Last week I discussed changing our narratives – simply the negative stories we most often tell about ourselves that no longer serve us.
When we make an investment in something, we are hoping to receive a benefit at some point in the future. What if we made an investment in telling a new story? Because it will pay off in the long run.
The stories we want to invest in are often the stories we tell about others – “He’s so talented,” “She’s so beautiful,” “They have something I don’t have.”
But we never use these stories to describe ourselves.
It’s true. When was the last time you woke up in the morning and said to yourself, “I’m wonderful”?
The more we tell our habituated stories, the more we disconnect from the energetic potential of who we are.
We don’t really tap into the resources of energy that are available to us – because that potential is distorted by the way we view ourselves. It’s like looking into a clear body of water but what is reflected back to us is murky and clouded because of the left brain narratives we tell.
Paramahansa Yogananda, a guru and spiritual teacher who came to America from India in the 1920’s said, “Incredible amounts of energy are hidden in your brain;? enough in a gram of flesh to run the city of Chicago for 2 days.? And you say you are tired?”
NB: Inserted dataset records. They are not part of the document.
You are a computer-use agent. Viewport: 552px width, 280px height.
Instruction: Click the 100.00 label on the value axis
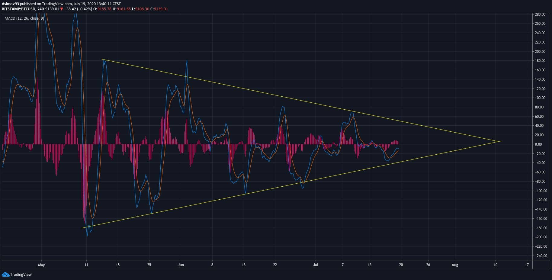coord(540,98)
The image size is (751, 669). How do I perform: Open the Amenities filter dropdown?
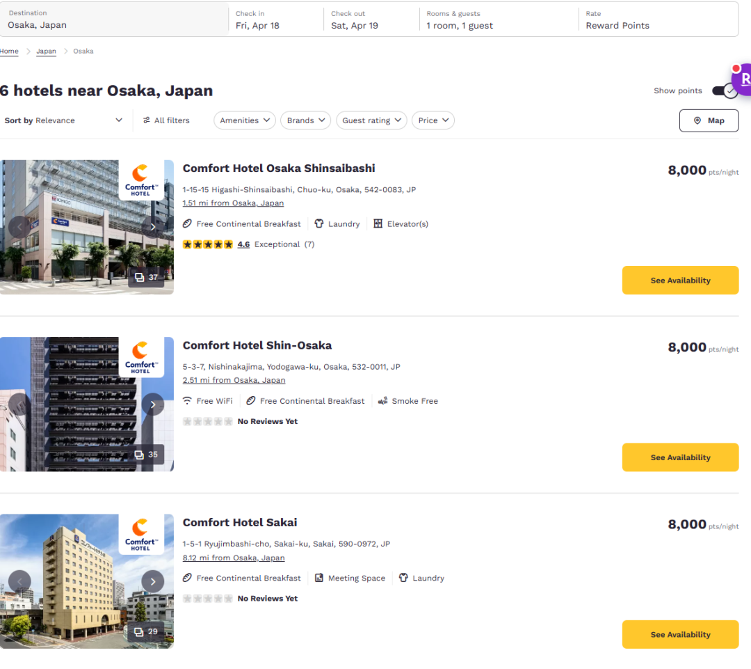point(244,120)
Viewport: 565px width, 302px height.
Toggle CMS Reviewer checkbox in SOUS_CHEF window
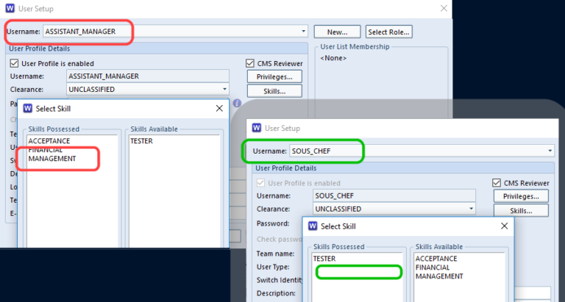(496, 183)
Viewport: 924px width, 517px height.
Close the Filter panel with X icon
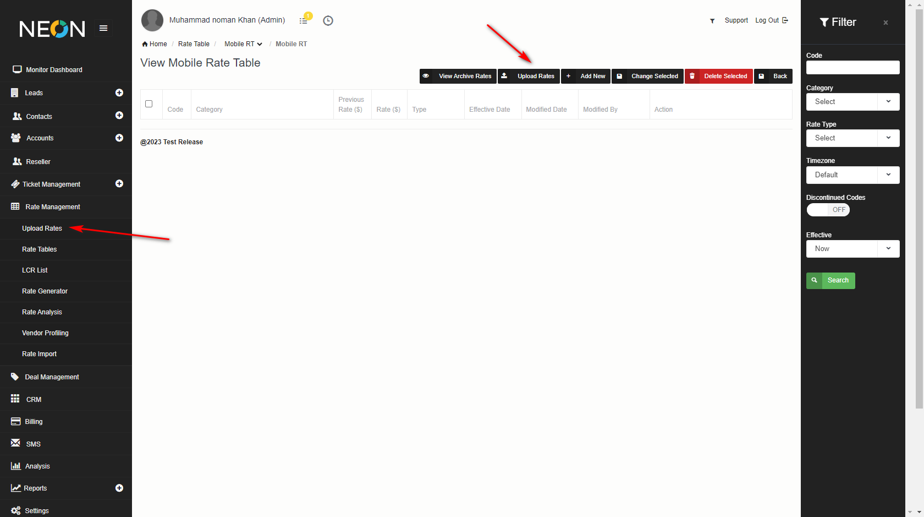(x=886, y=23)
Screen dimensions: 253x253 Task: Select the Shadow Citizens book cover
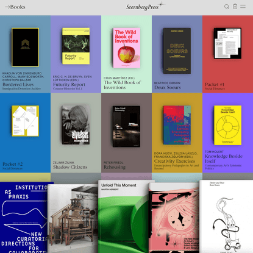tap(76, 125)
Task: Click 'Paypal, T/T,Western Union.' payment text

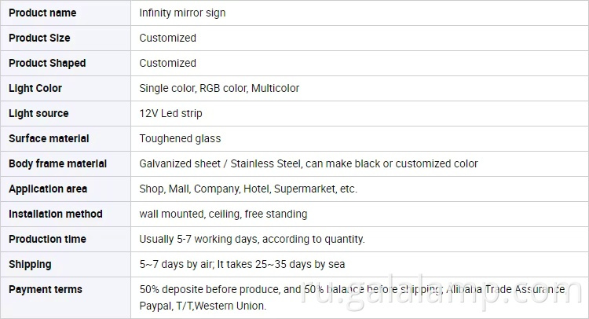Action: coord(203,306)
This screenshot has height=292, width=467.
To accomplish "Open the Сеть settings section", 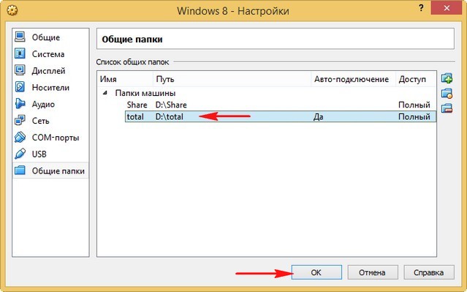I will click(50, 121).
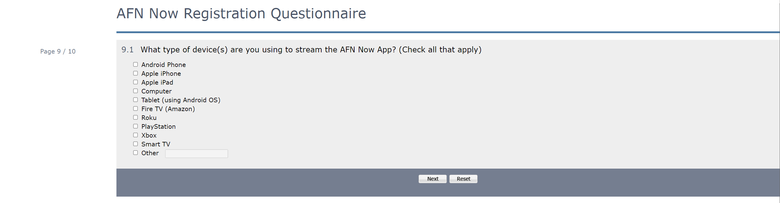
Task: Click the question 9.1 text
Action: [x=311, y=50]
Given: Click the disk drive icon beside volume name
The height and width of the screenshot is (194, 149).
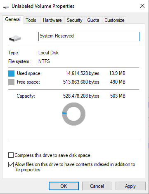Looking at the screenshot, I should (x=15, y=38).
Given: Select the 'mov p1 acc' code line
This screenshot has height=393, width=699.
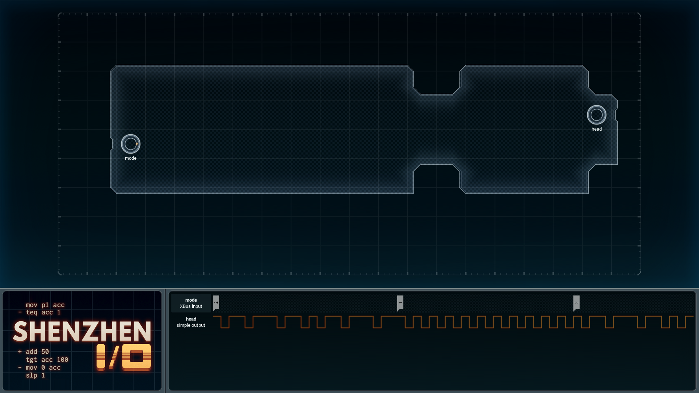Looking at the screenshot, I should click(x=45, y=305).
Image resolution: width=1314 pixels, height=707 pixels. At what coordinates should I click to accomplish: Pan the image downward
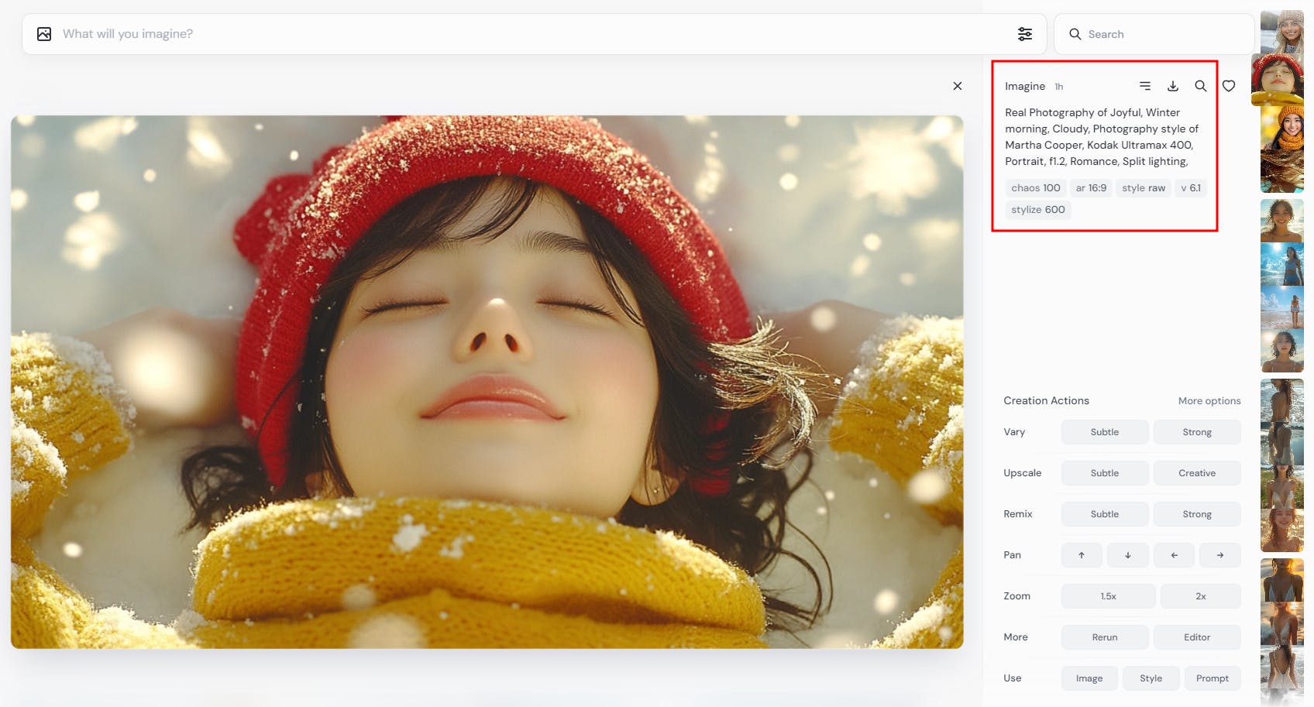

Whoa. That’s a lot of energy.
Now mind you he was discussing Chicago some 80 years ago, but even if we adjusted for the energy demands and outputs of what a city of that size is generating today – if my numbers are correct – we’d still have enough energy to light up the Windy City for 7.3 hours!
Holy Toledo. (Yes, and probably Toledo too!)
We’ve all felt that energetic connection to self. When we fall in love, or get accepted into our first-choice college, or book a job, or solve a really hard problem, or nail an audition. We may never equate it in the form of how much energetic life force we possess, but in these glimpses into our true nature we feel alive and energized and hopeful that anything is possible.
It is electric.
So basically, those narratives we tell ourselves are incompatible with the science of who we are.
I guess it’s a question of what do you choose to believe. Are you the narrative you’ve been telling yourself for years? Or are you this inexhaustible, energetic, powerful being that is capable of creating anything?
I’d choose the latter each time. Not only because it’s true, but it’s also a new narrative.